Ao receber profissionais do telejornal TG2 da RAI, o Pontífice destacou a responsabilidade do jornalismo em tempos de conflito e alertou para o risco de a informação se tornar propaganda ou porta-voz do poder
Por Redação Rádio Amar e Servir
Publicado em 16/03/2026 13:00
Igreja

O Papa Leão XIV pediu aos jornalistas que retratem a realidade da guerra a partir do sofrimento das vítimas e não como um espetáculo distante ou semelhante a um videogame. A exortação foi feita nesta segunda-feira (16), durante audiência com profissionais do telejornal TG2, do segundo canal da RAI, que celebra 50 anos de existência.

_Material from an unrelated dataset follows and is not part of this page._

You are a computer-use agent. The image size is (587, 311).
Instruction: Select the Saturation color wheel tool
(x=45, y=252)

O encontro ocorreu na Sala Clementina, no Vaticano, reunindo jornalistas da redação do TG2 e seus familiares. Ao felicitar o noticiário pelo jubileu, o Pontífice recordou o percurso histórico do telejornal e o apontou como exemplo de diálogo entre diferentes visões culturais, algo particularmente necessário no atual contexto marcado por polarizações e conflitos.

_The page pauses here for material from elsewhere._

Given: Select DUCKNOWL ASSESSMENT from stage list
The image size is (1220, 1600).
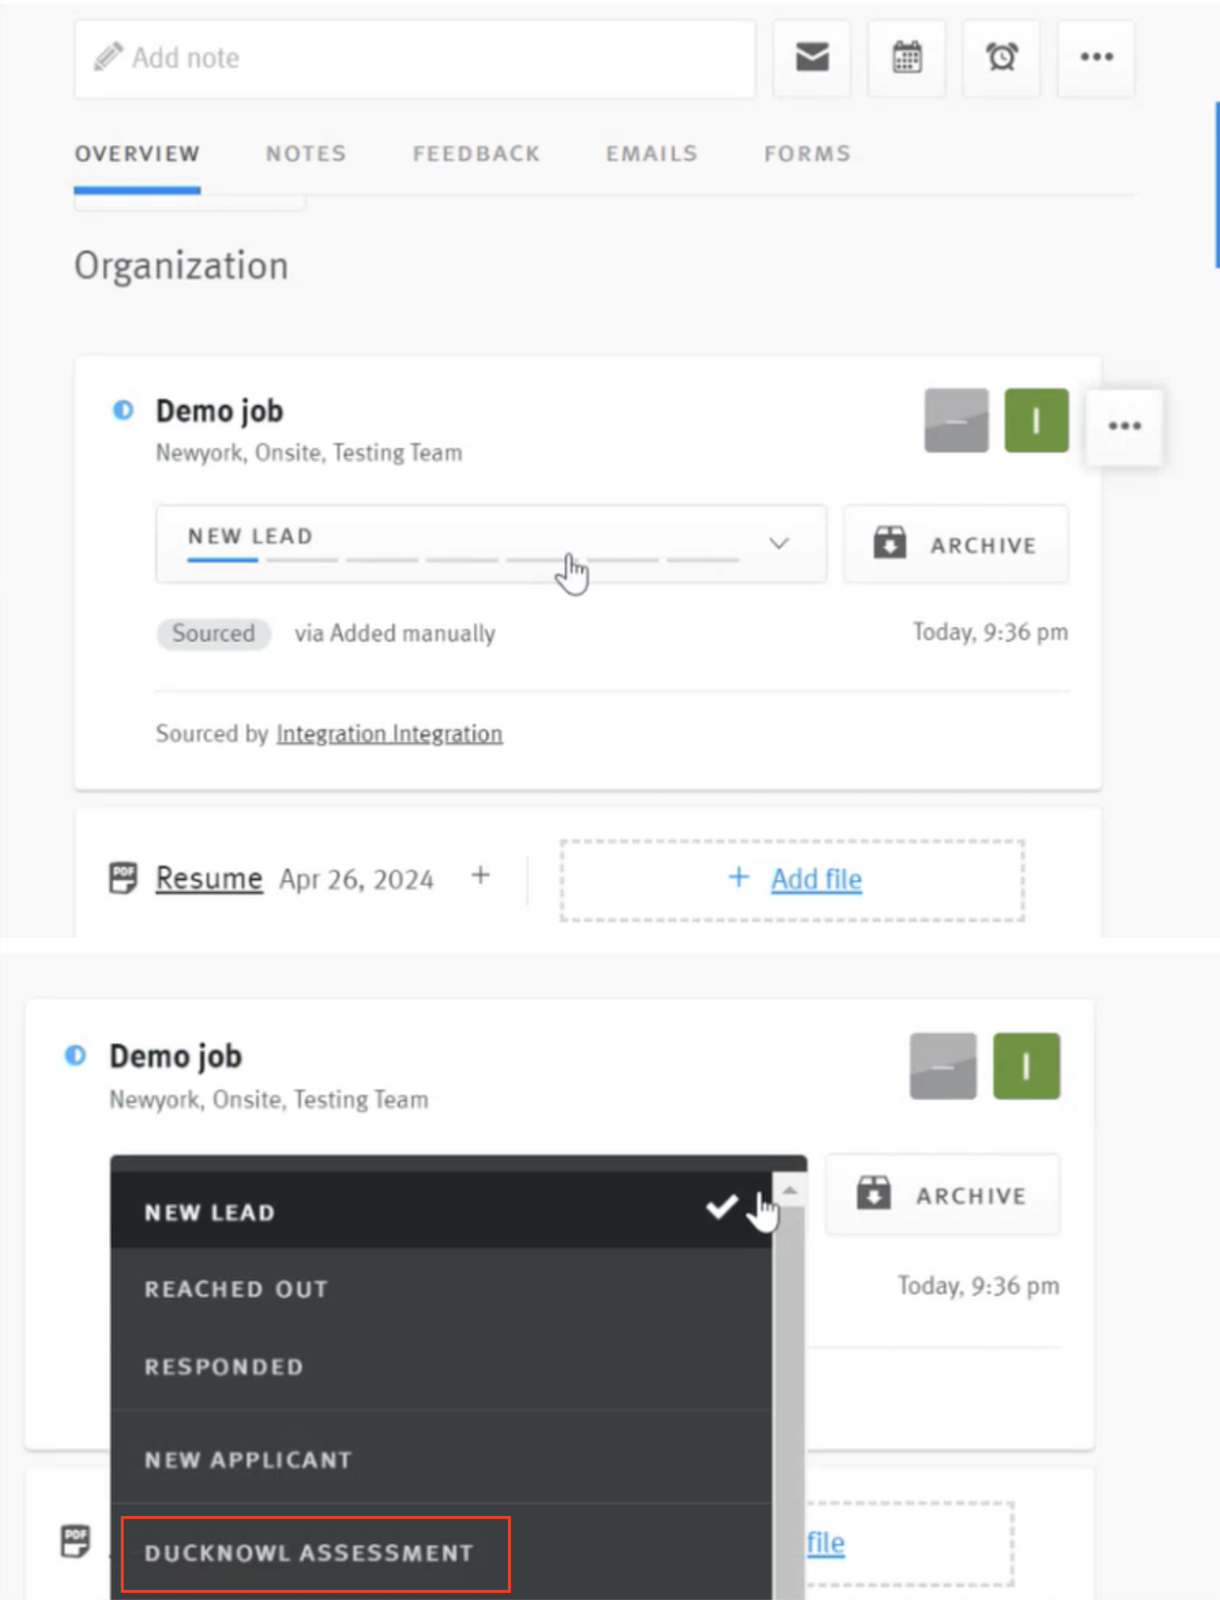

Jornalismo diante das transformações tecnológicas

Durante sua intervenção, o Papa refletiu sobre as mudanças que marcaram o jornalismo nas últimas décadas, como a transição do sistema analógico para o digital e os desafios atuais relacionados ao uso da inteligência artificial.

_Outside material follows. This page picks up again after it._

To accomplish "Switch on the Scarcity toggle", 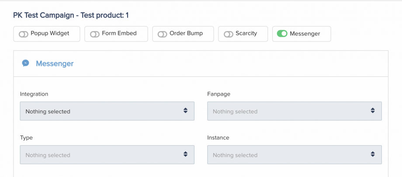I will [x=229, y=34].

Segundo ele, nenhuma inovação tecnológica pode substituir elementos essenciais da profissão, como a criatividade, o discernimento crítico e a liberdade de pensamento.

“O desafio do nosso tempo é regular a comunicação segundo um paradigma humano, não tecnológico”, afirmou o Pontífice, destacando a necessidade de distinguir claramente entre os meios utilizados e os fins da comunicação.

Evitar que a informação se torne propaganda

Leão XIV também alertou para o risco de o jornalismo perder sua autonomia e transformar-se em instrumento de propaganda ou porta-voz de interesses políticos.

“Não pode haver boa comunicação nem verdadeira liberdade sem uma abertura autêntica aos fatos, aos encontros e às vozes dos outros”, afirmou.

Recordando a história do TG2, marcada pela convivência de diferentes perspectivas culturais, o Papa indicou que essa experiência pode servir de referência em tempos marcados por polarizações, slogans e fechamentos ideológicos.

Mostrar o rosto da guerra

Em sua reflexão, o Pontífice dedicou especial atenção ao papel da imprensa na cobertura de conflitos armados. Em um mundo marcado por diversas guerras, ele destacou que o trabalho dos jornalistas torna-se ainda mais delicado e necessário.

“Sempre, mas de maneira especial nas circunstâncias dramáticas de guerra, a informação deve evitar o risco de se transformar em propaganda”, afirmou.

O Papa pediu que os profissionais da comunicação se empenhem em mostrar o impacto humano dos conflitos, dando voz às vítimas e às populações afetadas.

“Cabe a vocês mostrar o sofrimento que a guerra traz às populações; mostrar o rosto da guerra e contá-la com os olhos das vítimas para não transformá-la em um videogame”, disse.

 

Reconhecendo as limitações de tempo e formato dos telejornais, o Pontífice destacou que justamente nesse contexto reside o grande desafio do jornalismo: comunicar a complexidade da realidade com responsabilidade e sensibilidade humana.